A Lack of Decline in Major Amputations in the State of Texas: Temporal Trends and Impact of Revascularization

Monday, May 20, 2019
Belmont Ballroom 2-3 (The Cosmopolitan of Las Vegas)
Marlene Garcia, M.D. , University of Texas Health Sciences Center at San Antonio, Shavano Park, TX
Tyler G Ellington, MD , University of Texas Health Sciences Center at San Antonio, San Antonio, TX
Joel Michalek, PhD , University of Texas Health Sciences Center at San Antonio, San Antonio, TX
Susan p fisher-Hoch, MD , University of Texas Health Science Center - Houston, School of Publich Health, Brownsville, TX
Joseph B Mccormick, MD , University of Texas Health Science Center - Houston, School of Publich Health, Brownsville, TX
Anand Prasad, M.D., FSCAI , UTHSCSA, San Antonio, TX

Background
Nationally, major non-traumatic lower extremity amputations (LEAs) are declining.
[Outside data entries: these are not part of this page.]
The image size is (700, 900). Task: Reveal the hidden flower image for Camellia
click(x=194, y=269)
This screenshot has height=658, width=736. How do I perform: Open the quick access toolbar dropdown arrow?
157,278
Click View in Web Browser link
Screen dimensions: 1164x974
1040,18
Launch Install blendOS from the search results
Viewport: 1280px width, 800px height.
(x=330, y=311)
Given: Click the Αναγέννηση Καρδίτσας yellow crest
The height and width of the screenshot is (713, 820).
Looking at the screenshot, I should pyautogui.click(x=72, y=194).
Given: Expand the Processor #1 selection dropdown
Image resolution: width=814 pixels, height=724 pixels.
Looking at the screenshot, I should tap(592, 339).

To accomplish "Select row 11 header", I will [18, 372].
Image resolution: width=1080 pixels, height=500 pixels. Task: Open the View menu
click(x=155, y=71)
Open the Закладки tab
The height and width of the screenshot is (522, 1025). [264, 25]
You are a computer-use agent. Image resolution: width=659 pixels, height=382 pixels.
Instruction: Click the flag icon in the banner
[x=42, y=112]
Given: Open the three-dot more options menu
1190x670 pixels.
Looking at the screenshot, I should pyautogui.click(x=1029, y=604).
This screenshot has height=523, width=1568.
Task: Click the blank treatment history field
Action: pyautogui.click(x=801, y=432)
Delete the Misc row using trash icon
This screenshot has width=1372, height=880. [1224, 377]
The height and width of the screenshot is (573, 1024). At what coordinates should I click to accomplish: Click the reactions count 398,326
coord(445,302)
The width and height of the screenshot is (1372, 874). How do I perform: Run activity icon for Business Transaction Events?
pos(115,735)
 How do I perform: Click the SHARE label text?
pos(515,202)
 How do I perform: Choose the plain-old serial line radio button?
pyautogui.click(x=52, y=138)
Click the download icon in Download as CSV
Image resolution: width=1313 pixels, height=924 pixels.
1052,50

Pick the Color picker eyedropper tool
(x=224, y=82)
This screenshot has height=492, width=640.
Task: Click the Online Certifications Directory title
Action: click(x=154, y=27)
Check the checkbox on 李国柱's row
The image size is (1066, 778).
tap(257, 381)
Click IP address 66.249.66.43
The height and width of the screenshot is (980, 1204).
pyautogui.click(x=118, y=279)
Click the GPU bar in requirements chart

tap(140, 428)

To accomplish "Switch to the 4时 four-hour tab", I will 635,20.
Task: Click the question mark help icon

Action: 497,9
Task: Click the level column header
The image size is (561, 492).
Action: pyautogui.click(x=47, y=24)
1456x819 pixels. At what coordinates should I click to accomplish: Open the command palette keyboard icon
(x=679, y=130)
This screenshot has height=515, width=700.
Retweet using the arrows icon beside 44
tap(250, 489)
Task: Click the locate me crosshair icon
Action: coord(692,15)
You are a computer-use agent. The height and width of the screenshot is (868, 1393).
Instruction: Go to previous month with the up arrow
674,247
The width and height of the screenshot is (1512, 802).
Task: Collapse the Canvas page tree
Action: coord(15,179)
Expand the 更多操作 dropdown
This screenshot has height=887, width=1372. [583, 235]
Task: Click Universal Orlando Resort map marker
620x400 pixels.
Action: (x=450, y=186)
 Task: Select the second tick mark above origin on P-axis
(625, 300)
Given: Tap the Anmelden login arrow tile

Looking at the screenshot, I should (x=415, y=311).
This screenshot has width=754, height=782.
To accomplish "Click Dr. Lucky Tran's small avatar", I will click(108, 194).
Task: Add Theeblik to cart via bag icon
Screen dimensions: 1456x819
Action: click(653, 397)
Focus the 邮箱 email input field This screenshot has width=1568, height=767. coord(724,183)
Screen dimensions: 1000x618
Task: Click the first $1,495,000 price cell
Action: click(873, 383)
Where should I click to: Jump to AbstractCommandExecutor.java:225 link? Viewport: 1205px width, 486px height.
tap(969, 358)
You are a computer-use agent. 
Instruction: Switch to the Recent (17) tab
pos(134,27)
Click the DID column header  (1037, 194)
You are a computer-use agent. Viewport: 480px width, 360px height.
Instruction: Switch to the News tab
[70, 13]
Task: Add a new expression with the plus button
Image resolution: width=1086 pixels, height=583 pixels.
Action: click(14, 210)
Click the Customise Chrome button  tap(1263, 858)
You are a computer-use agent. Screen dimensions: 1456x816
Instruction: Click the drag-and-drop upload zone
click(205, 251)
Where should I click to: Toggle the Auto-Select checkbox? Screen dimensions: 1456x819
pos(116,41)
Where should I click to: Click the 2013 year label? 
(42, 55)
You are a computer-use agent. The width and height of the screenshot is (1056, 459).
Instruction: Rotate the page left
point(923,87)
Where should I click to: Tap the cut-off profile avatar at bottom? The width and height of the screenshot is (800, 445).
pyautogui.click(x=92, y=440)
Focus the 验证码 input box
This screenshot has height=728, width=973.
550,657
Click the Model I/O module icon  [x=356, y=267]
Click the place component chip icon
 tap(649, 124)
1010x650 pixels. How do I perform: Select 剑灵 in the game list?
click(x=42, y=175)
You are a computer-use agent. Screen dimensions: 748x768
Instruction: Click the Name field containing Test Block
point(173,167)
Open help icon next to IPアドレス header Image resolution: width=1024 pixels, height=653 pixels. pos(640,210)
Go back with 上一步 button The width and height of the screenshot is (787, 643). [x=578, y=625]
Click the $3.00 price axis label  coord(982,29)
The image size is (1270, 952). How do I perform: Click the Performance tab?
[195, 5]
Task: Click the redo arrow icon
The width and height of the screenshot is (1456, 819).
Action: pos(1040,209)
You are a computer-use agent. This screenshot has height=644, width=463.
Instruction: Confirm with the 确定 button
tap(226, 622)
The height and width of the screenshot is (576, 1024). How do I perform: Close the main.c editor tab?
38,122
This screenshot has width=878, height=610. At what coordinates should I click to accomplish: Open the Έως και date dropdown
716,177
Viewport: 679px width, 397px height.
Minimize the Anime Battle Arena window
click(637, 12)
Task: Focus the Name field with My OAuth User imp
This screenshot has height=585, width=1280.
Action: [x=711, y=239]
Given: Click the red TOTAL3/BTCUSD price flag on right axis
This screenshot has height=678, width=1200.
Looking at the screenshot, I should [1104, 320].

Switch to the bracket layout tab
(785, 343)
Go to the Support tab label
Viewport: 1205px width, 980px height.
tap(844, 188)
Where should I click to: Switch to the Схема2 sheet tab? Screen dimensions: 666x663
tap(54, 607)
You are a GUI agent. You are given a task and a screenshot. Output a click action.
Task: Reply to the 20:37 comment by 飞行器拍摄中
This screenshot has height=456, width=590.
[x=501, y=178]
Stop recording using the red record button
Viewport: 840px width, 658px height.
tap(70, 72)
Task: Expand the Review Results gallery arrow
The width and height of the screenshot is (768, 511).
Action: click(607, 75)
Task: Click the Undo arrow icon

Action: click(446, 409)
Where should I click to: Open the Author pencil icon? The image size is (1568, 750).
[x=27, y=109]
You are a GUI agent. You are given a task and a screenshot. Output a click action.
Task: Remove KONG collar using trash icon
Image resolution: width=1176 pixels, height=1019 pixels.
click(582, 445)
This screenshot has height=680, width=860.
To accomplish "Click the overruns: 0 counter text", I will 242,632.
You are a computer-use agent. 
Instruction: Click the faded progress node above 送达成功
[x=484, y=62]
Concurrently, the frequency of endovascular therapy for critical limb ischemia is rising. The purpose of this study was to evaluate major LEA and revascularization trends in the State of Texas.

Methods
Inpatient hospital discharge data was obtained from the Texas Center for Health Statistics for the years 2005-2014. The number of LEAs in Texas were determined by ICD-9 codes. LEA was defined as involving the proximal part of the foot, leg (below the knee), thigh (above the knee), and hip disarticulation. The rates of LEAs and revascularization (surgical and/or endovascular) were determined. Multivariate analyses were performed to examine the relationship between revascularization status and LEAs.

Results
Amputation rates remained stable (~250 per 100,000 admissions) over the analysis period. Revascularization (both endovascular and/or surgery) during index admission for LEA declined over time (p<0.001, Figure 1). 10.1% of all admissions for LEA had concomitant revascularization. Revascularization was associated with lower odds for LEA (OR 0.52; [CI 0.5-0.54], p<0.001).

Conclusions
Counter to national trends, LEA rates in Texas are not declining and revascularization rates during the index admission are low. Undergoing revascularization (either surgical/endovascular) were associated with lower odds for amputation. Further study of barriers to revascularization and amputation prevention in Texas is warranted.